Algo parecido só ocorreu no Brasil em 1938, quando o movimento integralista (liderado por Plínio Salgado, de inspirações fascistas) atacou e invadiu o palácio Guanabara, então residência do presidente e sua família, no Rio de Janeiro, quando era capital da República. Apesar da história do país ser repleta de golpes e autogolpes, a invasão de domingo não tem precedentes se considerarmos que foi um ataque frontal aos três poderes, onde uma turba ensandecida destruiu tudo que viu pela frente.
A tolerância que a democracia brasileira teve com os acampamentos em frente aos quartéis — que em ampla maioria pediam que o Exército desse um golpe de estado —, com a complacência e silêncio do alto comando das Forças Armadas, permitiu que o ambiente fértil para o nascimento de grupos mais radicalizados. Laços de convivência foram criados e fortaleceu-se a ideia comum que é possível reverter um resultado democrático pela força.
Mas a invasão dos três poderes pode ter servido para afastar a direita democrática do que restou do bolsonarismo. Líderes políticos dos mais diversos espectros condenaram as ações golpistas e a pressão provocou o desmonte dos acampamentos.
Os grupos radicalizados criados não tendem a esmorecer, porém. Movimentos de rua similares ao redor do mundo terminaram com a radicalização permanente de grupos armados. Mas, essa radicalização não veio da polarização, essa natural nas democracias. Ações golpistas e de baderna no Brasil saíram do desequilíbrio causado pelo bolsonarismo no fazer político brasileiro.
Na Nova República, de 1994 a 2018 o Brasil viveu uma polarização na disputa presidencial entre PT e PSDB. O pluripartidarismo estava mais presente no legislativo, que formava o modelo de coalizão e uma espécie de representação distrital.
A derrocada do PSDB, também provocada pela permanência do PT no poder, culminou com a chegada, pela primeira vez, da extrema-direita à presidência da República.

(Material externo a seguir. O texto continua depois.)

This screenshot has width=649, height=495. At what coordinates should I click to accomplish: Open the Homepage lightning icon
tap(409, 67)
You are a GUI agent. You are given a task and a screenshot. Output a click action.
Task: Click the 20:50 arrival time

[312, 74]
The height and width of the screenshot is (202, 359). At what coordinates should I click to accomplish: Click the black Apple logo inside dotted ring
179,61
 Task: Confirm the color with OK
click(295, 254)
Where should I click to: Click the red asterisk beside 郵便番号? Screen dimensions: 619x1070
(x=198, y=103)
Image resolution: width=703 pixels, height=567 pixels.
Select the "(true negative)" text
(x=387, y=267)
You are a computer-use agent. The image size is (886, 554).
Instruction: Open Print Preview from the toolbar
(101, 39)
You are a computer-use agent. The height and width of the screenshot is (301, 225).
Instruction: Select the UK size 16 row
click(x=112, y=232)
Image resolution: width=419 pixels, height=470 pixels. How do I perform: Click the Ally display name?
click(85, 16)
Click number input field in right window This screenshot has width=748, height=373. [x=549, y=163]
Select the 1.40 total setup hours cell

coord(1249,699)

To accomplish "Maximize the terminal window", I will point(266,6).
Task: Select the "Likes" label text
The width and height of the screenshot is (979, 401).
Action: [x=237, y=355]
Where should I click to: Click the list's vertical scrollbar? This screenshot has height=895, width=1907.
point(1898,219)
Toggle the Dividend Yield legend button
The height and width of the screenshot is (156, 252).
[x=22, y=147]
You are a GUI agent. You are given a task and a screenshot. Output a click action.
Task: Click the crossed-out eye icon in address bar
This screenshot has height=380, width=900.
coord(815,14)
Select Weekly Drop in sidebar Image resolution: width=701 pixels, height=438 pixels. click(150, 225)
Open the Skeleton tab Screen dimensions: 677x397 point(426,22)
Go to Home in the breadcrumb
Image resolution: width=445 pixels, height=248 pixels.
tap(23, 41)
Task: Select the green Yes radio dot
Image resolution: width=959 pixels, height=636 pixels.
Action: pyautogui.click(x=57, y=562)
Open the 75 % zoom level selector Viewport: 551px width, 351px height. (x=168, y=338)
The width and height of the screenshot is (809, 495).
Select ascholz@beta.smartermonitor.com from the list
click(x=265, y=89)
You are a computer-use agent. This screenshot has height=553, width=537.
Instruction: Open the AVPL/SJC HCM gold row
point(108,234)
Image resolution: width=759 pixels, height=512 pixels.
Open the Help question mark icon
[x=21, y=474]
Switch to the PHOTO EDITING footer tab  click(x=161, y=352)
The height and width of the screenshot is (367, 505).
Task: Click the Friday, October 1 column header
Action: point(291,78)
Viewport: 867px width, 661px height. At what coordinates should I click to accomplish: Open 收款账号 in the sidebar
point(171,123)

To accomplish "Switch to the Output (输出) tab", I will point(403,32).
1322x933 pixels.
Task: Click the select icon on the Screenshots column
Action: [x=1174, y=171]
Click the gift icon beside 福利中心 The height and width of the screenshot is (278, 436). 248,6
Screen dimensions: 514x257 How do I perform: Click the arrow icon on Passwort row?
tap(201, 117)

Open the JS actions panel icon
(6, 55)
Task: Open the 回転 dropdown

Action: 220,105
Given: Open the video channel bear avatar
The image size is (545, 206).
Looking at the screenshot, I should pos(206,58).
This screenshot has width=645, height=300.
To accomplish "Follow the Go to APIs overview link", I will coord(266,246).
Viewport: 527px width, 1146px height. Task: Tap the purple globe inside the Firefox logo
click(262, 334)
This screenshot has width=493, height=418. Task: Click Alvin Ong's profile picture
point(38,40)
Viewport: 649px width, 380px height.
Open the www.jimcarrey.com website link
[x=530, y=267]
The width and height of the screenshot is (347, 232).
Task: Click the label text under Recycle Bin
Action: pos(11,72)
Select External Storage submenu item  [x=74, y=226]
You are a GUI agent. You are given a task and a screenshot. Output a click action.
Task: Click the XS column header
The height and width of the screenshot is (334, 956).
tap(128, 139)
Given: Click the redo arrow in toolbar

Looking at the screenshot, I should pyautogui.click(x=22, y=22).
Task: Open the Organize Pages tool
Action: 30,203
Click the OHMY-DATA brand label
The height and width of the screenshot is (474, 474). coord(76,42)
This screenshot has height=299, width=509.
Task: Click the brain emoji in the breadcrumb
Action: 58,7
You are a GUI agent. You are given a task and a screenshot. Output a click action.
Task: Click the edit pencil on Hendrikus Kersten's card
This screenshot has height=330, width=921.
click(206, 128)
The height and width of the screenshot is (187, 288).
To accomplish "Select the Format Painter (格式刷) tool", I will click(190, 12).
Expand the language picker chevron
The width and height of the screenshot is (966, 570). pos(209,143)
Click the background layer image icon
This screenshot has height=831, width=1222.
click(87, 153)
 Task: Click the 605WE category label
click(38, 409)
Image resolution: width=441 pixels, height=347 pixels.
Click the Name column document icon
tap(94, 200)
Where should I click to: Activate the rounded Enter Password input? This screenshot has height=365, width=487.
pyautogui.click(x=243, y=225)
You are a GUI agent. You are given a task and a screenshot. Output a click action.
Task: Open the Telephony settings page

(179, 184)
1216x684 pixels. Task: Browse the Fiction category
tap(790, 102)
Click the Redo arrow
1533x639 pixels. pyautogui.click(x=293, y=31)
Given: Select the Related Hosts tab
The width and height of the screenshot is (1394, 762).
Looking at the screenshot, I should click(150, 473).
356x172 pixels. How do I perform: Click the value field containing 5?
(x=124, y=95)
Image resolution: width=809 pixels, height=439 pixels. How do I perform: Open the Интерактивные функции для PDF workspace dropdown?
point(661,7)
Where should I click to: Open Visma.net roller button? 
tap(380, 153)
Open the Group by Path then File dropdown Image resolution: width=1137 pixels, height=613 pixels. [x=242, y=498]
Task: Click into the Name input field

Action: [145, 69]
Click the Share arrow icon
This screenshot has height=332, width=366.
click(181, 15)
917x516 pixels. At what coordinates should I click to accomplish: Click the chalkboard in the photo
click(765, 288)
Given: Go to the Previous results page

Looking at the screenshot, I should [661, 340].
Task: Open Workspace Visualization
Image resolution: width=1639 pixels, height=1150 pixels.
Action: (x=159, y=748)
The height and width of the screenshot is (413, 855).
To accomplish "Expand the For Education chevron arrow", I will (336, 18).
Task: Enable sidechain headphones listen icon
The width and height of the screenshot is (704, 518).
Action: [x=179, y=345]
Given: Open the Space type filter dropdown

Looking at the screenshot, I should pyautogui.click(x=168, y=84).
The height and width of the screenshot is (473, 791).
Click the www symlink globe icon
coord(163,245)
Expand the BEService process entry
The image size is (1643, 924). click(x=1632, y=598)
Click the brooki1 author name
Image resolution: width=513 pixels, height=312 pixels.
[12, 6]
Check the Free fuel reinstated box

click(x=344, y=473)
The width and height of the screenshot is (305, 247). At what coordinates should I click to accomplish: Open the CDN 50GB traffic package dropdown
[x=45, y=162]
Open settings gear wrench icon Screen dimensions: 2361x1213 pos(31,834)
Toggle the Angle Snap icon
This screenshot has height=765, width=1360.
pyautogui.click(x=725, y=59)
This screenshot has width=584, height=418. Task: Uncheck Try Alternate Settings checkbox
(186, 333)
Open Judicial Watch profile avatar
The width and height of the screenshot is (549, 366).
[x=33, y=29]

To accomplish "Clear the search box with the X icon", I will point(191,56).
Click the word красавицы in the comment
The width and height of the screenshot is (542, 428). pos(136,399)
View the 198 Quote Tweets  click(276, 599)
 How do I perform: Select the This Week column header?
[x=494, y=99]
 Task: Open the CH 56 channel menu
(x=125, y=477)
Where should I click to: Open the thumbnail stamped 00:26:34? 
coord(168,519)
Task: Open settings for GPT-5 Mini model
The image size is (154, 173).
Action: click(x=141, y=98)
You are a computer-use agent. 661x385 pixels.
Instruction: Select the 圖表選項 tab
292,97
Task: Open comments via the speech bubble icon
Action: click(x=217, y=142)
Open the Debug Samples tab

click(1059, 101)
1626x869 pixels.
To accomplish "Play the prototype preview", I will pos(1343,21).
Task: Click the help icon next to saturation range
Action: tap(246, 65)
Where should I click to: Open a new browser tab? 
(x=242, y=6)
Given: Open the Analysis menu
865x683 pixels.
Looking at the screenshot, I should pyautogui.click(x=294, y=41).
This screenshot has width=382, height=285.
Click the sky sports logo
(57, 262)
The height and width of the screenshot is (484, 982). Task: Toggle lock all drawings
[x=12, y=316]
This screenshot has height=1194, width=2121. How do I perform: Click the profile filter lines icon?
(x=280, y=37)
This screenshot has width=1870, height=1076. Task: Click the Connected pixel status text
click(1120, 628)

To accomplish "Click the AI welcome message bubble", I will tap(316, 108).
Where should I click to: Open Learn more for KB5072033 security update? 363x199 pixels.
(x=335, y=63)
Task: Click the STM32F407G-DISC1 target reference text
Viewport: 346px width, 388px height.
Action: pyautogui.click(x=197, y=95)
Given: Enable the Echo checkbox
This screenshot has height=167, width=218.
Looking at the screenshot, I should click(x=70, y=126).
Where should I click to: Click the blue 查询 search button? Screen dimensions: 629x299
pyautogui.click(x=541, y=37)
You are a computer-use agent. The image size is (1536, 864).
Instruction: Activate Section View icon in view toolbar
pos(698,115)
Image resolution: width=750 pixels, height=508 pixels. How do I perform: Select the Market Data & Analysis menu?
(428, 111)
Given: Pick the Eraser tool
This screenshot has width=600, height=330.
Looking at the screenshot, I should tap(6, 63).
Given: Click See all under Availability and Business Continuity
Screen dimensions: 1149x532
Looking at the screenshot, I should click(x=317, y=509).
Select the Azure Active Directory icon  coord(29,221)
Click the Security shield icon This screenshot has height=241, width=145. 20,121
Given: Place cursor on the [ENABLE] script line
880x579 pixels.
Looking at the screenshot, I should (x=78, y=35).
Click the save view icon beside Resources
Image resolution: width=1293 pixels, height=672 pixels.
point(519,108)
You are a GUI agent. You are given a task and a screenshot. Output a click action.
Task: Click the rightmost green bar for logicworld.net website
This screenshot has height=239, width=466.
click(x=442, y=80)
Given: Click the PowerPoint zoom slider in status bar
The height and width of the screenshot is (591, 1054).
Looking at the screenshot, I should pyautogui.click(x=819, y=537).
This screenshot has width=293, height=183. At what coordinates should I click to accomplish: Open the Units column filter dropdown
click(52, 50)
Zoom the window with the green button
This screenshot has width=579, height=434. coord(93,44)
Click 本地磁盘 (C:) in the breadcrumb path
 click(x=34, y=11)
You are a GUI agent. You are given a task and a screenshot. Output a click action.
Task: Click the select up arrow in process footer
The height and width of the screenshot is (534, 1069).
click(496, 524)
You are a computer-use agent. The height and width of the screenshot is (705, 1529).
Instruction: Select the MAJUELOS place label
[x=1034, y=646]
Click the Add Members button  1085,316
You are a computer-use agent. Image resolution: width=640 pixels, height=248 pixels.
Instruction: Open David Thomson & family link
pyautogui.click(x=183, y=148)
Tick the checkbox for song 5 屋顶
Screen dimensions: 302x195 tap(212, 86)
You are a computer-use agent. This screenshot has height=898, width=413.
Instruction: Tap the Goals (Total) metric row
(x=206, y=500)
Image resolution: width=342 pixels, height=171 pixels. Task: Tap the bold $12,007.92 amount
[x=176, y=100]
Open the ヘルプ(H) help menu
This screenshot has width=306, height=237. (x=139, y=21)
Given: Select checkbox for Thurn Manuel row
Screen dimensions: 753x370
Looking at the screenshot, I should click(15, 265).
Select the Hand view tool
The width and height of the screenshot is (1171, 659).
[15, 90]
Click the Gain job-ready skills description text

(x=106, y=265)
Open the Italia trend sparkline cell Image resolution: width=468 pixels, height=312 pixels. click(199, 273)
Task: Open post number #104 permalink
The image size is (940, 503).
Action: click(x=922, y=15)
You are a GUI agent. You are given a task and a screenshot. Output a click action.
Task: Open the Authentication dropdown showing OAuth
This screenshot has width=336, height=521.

Incidental ou não, a chegada de Bolsonaro à cena política nacional acabou por converter setores da direita democrática naquela que seria a opção eleitoral mais viável para aplacar a permanência da esquerda no comando do país.
O PSDB nasce como um representante clássico da social-democracia, depois ensaia uma ida ao social liberalismo, mas acaba por tentar representar um tipo muito presente na sociedade brasileira: liberal na economia e conservador nos costumes. Mas não conseguiu. O bolsonarismo, que trouxe figuras como o ex-juiz Sérgio Moro e o “Chicago boy” Paulo Guedes, conseguiu de alguma forma representar grande parte da direita no Brasil.
Depois da versão tupiniquim da invasão ao Capitólio, no domingo, da minuta do decreto golpista encontrada na casa do ex-ministro da Defesa de Bolsonaro (agora preso), Anderson Torres, é possível que setores conservadores da sociedade e a classe média, em grande medida, perceba que o bolsonarismo se transformou, definitivamente, em algo que não os representa.
Subverter as instituições, decretar golpes de estado em um mundo globalizado, agir no constante conflito entre os poderes e as forças armadas e provocar badernas, provocam ainda mais instabilidade em um país que necessita bastante dela, e que está no limite da resistência econômica e social.
O que exige a democracia é a existência de oposição. Em autocracias e ditaduras existem governos, mas não são aceitas oposições.